Kitapta Vancouver’a taşındığınızda ikiz çocuklarınız ergenlik çağındaydı ve bambaşka bir eğitim sistemine geldiler diye okuyoruz. Ebeveynlerin çocukları ile yeniden kendilerini büyüttüklerini düşünürsek Kanada eğitim sistemi, bir anne olarak size neler kazandırdı ?
Kanada eğitim sistemi, çocukların ilgi alanları doğrultusunda kariyer yapmasına izin veriyor, onlara kendilerini keşfedebilmeleri için alan açıyor. Ben 2004-2010 yılları arasında Vatan Gazetesi’nde Ayşe’nin İkizleri köşesini yazdım. İşim gereği, çocuk gelişimiyle ilgili birçok konuda bir anne babadan daha fazla ilgili ve bilgili olmak durumunda kaldım. Ben de her zaman çocukların sevdikleri ve ilgi duydukları alanda okumaları gerektiğine inandım. Bu doğrultuda iş hayatlarının eziyete, göreve dönüşmemesini, eğlenerek çalışmalarını ve severek yaptıkları işten para kazanmalarını hayal ettim. Çocuklarım Defne ve Ege, bu yıl üniversite dördüncü sınıfa geçti. Kızım sanat tarihi, oğlum medya tasarım okuyor. Kimse de onlara “Sanat tarihi okuyup ne olacaksın?”, “Medya tasarım okuyup ne olacaksın?” diye sormuyor. Bu doğrultuda Kanada eğitim sistemi çocuklarıma hayallerimle örtüşen bir eğitim fırsatı sundu. Deneyimimi “Beş yıl önce attığım oklar bugüne düştü.” yazımda anlatmıştım. Eğitim sistemi hakkında daha detaylı bilgi isteyenler bu yazıyı okuyabilir.
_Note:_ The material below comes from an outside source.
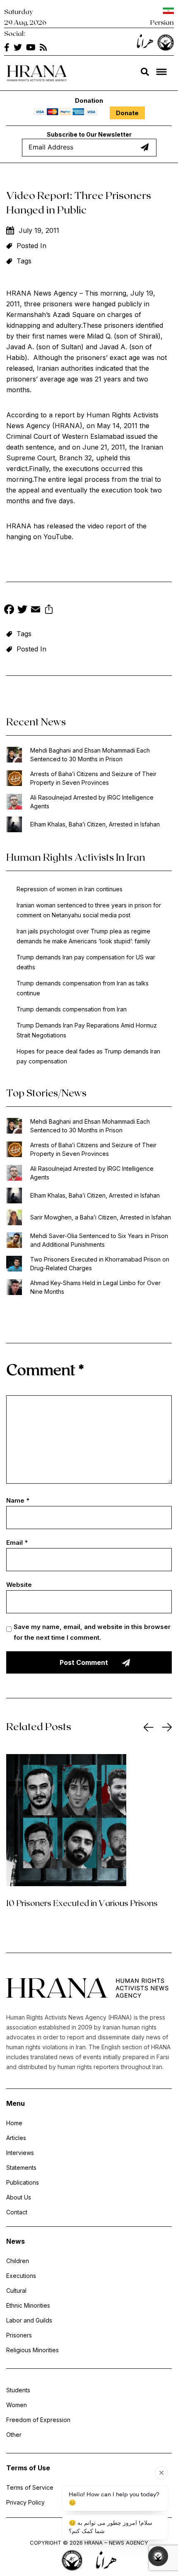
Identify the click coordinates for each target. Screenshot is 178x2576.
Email (17, 1542)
Kitabın bir bölümünde kolileri açtığınızda karşınıza çıkan Türkçe müzik plakları ve rakı bardakları sonrası yaşadığınız duygusal anları anlatan bir bölüm vardı. Bu duygusallık dozu yıllar içinde değişti mi?
Tabii ki... Alışıyorsunuz. En büyük duygusallığımı memlekette facialar yaşandığında, adalet yerini bulmadığında yaşıyorum. Belki Türkiye’de yaşayabileceğimden daha fazla. Türkiye’de yaşayan arkadaşlarım ve ailem bir nevi kendi psikolojilerini korumak adına haberlere maruz kalmamayı ya da yaşananlar karşısında soğukkanlı olmayı öğrenmiş durumdalar. Boğulmamak, nefes alabilmek, umudu korumak adına hayatta kalma modu bu. Yurt dışında ise insan garip bir suçluluk duygusu altında eziliyor. Özellikle depremden sonra, Vancouver’da sokağa çıktığımda insanların suratının gülmesini yadırgıyordum. İçimden “Bir ülkenin neredeyse beşte biri yıkılmış, 60 bin insan ölmüş, bunlar farkında bile değil, gülüyorlar.” diyordum. Sonra Türk arkadaşlarımla televizyonun karşısına geçip ağlıyorduk. Memleket gündemi haricinde, Türkçe müziğim de, rakım da, Türk yemeklerim de evimin bir parçası. Ailem ve arkadaşlarım haricinde özlem duyduğum pek fazla bir şey yok artık. O özlemi giderebilmek için de yılda iki kez Türkiye’ye gelmeye çalışıyorum. Ailemle yeterli zaman geçirmesem eminim özlem dayanılmaz olurdu.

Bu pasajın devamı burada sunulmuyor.